─── Input material

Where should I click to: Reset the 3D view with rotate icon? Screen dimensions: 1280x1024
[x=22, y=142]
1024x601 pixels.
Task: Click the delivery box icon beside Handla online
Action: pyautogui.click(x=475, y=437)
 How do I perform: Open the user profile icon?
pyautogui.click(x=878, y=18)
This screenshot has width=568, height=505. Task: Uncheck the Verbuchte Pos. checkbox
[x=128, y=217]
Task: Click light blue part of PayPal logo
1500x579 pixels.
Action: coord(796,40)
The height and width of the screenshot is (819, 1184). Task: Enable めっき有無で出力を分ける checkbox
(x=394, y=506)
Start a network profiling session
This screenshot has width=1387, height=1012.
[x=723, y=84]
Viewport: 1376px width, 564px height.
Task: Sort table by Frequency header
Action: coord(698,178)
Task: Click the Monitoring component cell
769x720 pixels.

──────

» The task:
The full listing must be retyped exactly as it stands.

» Response box:
Where should I click to: Reset the 3D view with rotate icon? Screen dimensions: 1280x1024
[x=22, y=142]
1024x601 pixels.
Task: Click the delivery box icon beside Handla online
Action: pyautogui.click(x=475, y=437)
 How do I perform: Open the user profile icon?
pyautogui.click(x=878, y=18)
This screenshot has width=568, height=505. Task: Uncheck the Verbuchte Pos. checkbox
[x=128, y=217]
Task: Click light blue part of PayPal logo
1500x579 pixels.
Action: coord(796,40)
The height and width of the screenshot is (819, 1184). Task: Enable めっき有無で出力を分ける checkbox
(x=394, y=506)
Start a network profiling session
This screenshot has width=1387, height=1012.
[x=723, y=84]
Viewport: 1376px width, 564px height.
Task: Sort table by Frequency header
Action: coord(698,178)
Task: Click the Monitoring component cell
769x720 pixels.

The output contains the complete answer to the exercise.